Невероятная сконцентрированность духовной энергии человечества, сжатие ее в чрезвычайно малое пространство характерны не только для Церкви Гроба Господня, таков весь Старый Город, таков Иерусалим в своем соединении трех аврамических религий о том, что Иерусалим соединяет в себе святыни христианства, иудаизма и ислама, знают все, но только здесь, непосредственно на этой земле, с изумлением узнаешь, что Христос, Аллах и Иегова сосуществуют практически бок о бок, в тесноте крохотного квартала святого города. Они не разделены расстоянием, всего десяток шагов отделяет их последователей друг от друга. Сотни раз я видел фотографии Стены Плача, и вот она передо мной, древняя, намеленная сотнями поколений, и около нее раскачиваются ортодоксальные иудеи с пейсами и бородами и прижимаются к ноздреватым желтым камням и вкладывают в щели между камнями сложенные записочки-молитвы; но никогда я не представлял, что обратная сторона Стены — это широкий двор вокруг мечети Омара, чей золотой приземистый купол испокон веку стал символом Иерусалима. А в трех минутах ходьбы от Стены Плача и мечети Омара, за узкими извилистыми переулочками, совсем рядом — проходит скорбная Виа Долороса, улица страстей Господних, по которой Христос пронес на Голгофу свой страдальческий крест. И вновь захватывает дух от пространственной сопряженности того, что в воображении нашем принадлежит разным мирам, чуть ли не разным планетам.

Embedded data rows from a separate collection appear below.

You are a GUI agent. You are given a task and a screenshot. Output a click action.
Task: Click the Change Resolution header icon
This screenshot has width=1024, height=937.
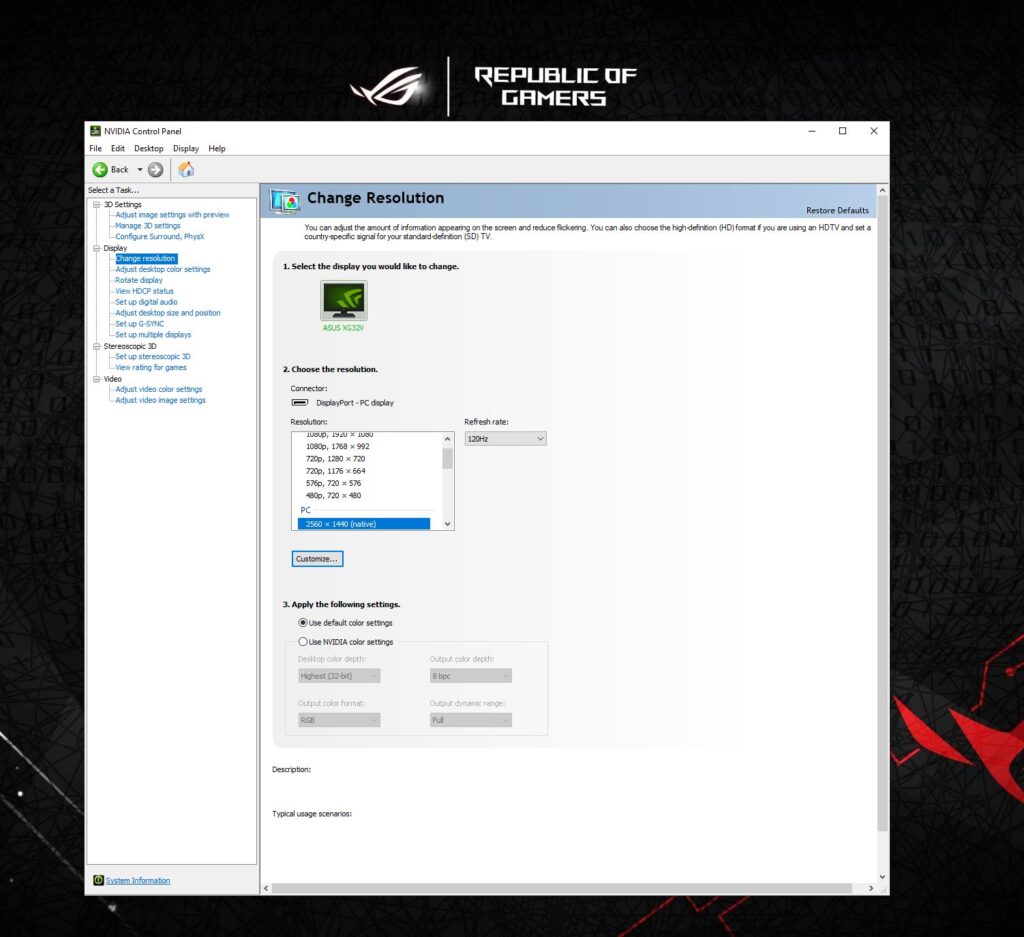point(285,201)
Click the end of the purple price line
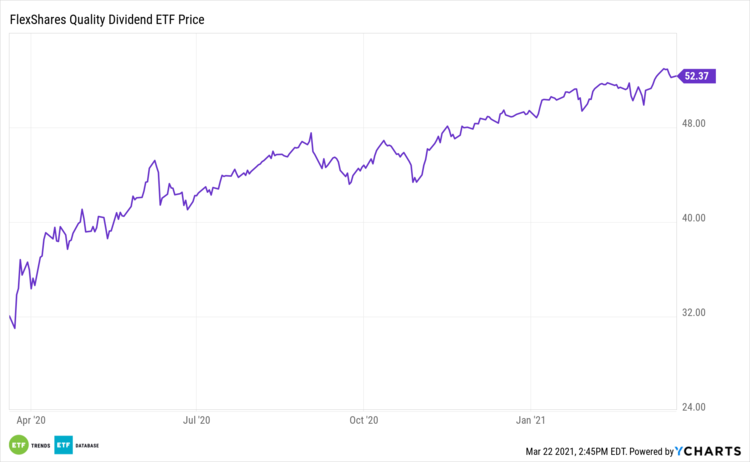This screenshot has height=462, width=750. coord(676,76)
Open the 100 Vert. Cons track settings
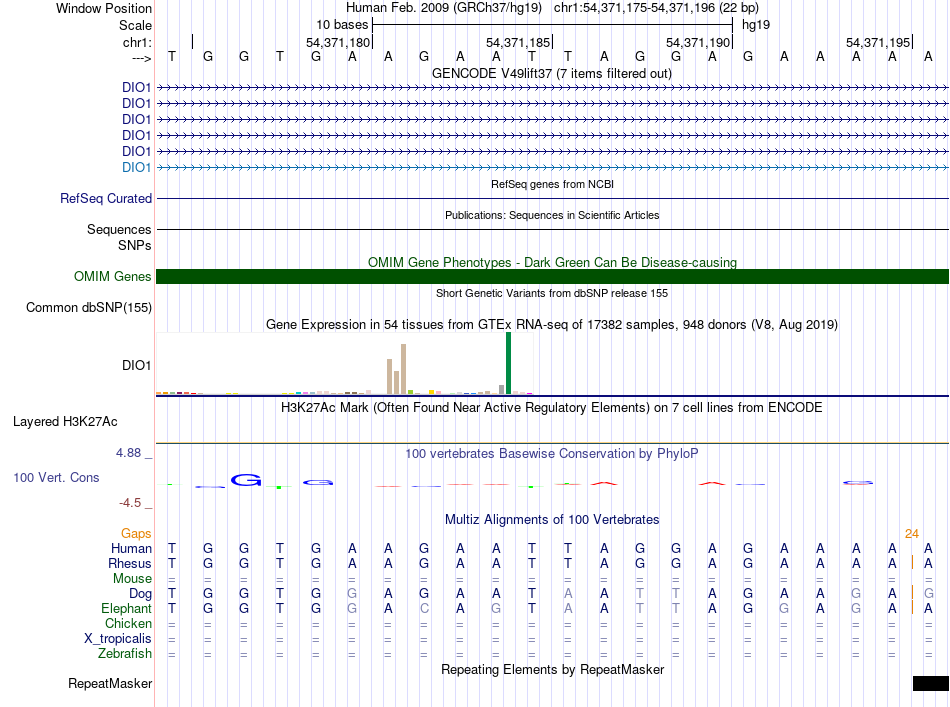The image size is (950, 707). coord(56,478)
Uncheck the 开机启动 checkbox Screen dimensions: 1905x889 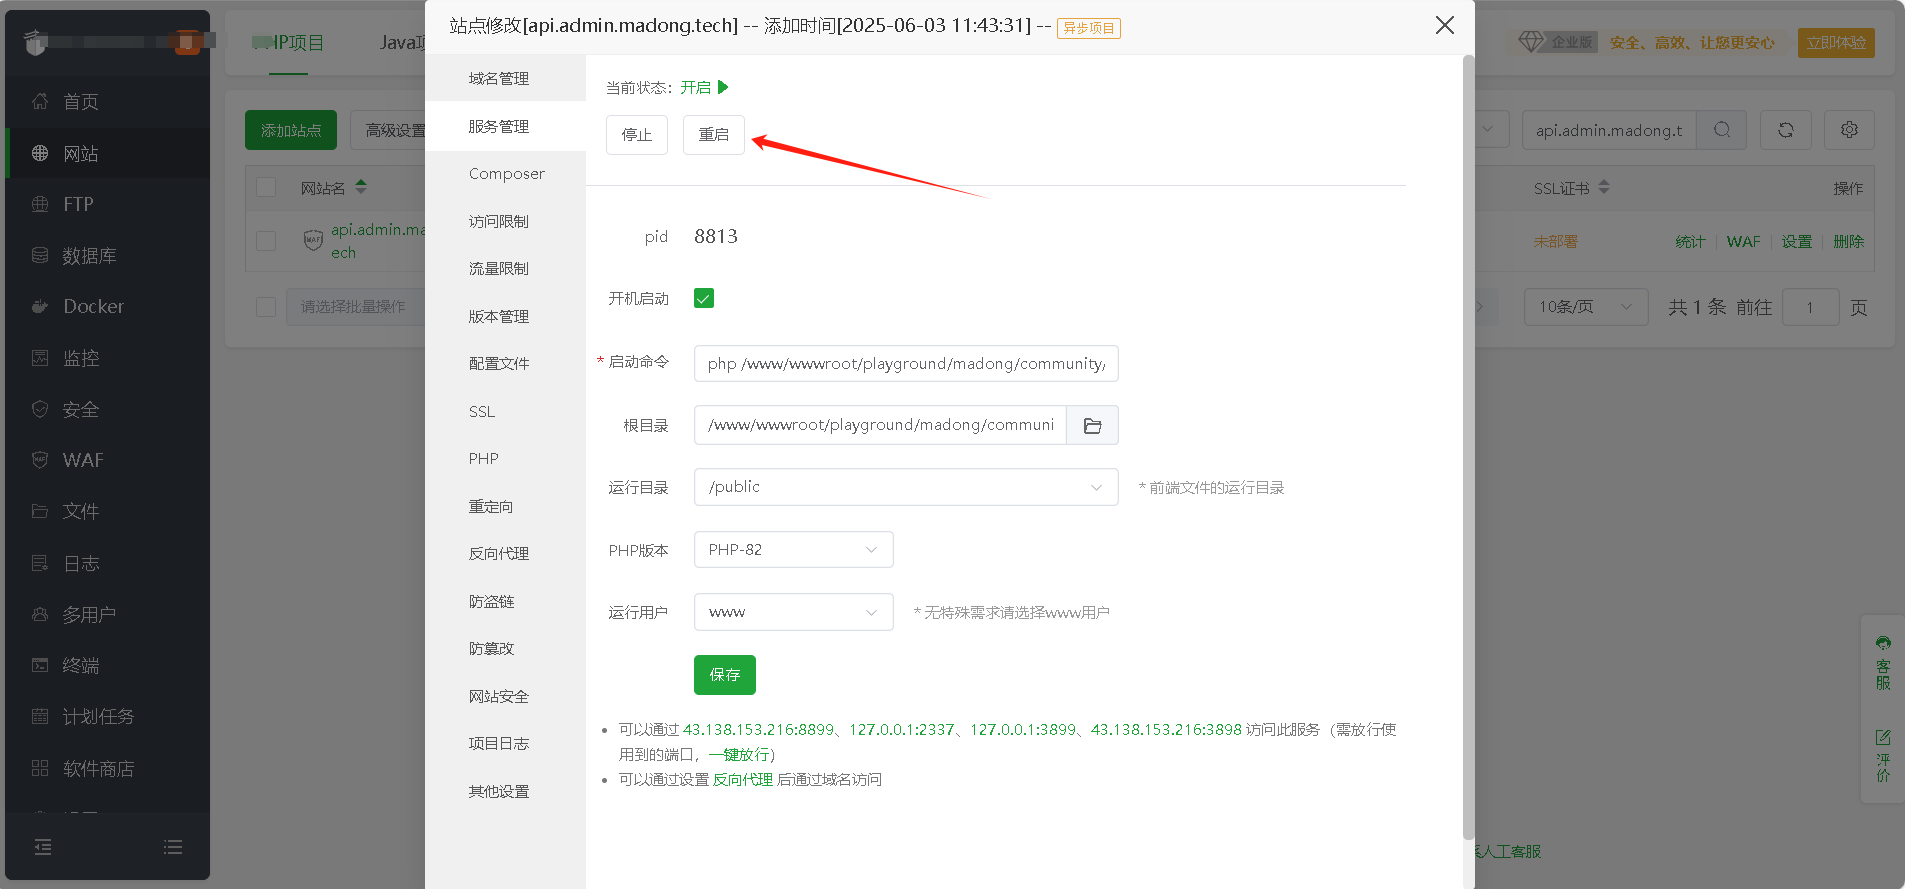pos(704,298)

Впрочем, сегодняшний день не позволяет возрадоваться тому, что слово Иерусалим означает “город мира” и не дает сосредоточиться на мысли о близости трех религий — те несколько шагов, что отделяют святую землю одной из них от святой земли другой, перекрыты контрольно-пропускными пунктами (как границы сопредельных государств), и бдительные израильские автоматчики долго и методично обыскивают всех, переступающих из мира Талмуда в мир Корана.

* * *

“Видимое — мост в Реальное”

Идрис Шах

Стена Плача для ортодоксальных иудеев это, как мне показалось, не то, что отделяет, а то, что соединяет — соединяет всех евреев и друг с другом (прежде всего эмоционально), и с баснословными временами Ирода. История и мифология сливаются здесь до неразличимости — и мы не раз еще удивимся такому слиянию в Иерусалиме. В этой стране не исторические факты преобразуются за давностью времен в легенды и былины, а наоборот — легенда и миф в череде веков превращаются в исходные точки исторического процесса и начинают воздействовать на историческое время и даже формировать реальную историю. Тяжелые камни высокой и гладкой Стены не только впитывают в себя горести целого народа с необыкновенной судьбой, но обладают мощным излучением какой-то необъяснимой энергии. Теплые старые камни изливают эту умиротворяющую энергию и на закутанных с головой знатоков Торы и на любопытствующих иноверцев и туристов во взятых напрокат бумажных ермолках. Плач и печаль вне временно-вечных раввинов Стена преобразует в покой и в свет — подобно свечам и звездам Яд ва-Шема.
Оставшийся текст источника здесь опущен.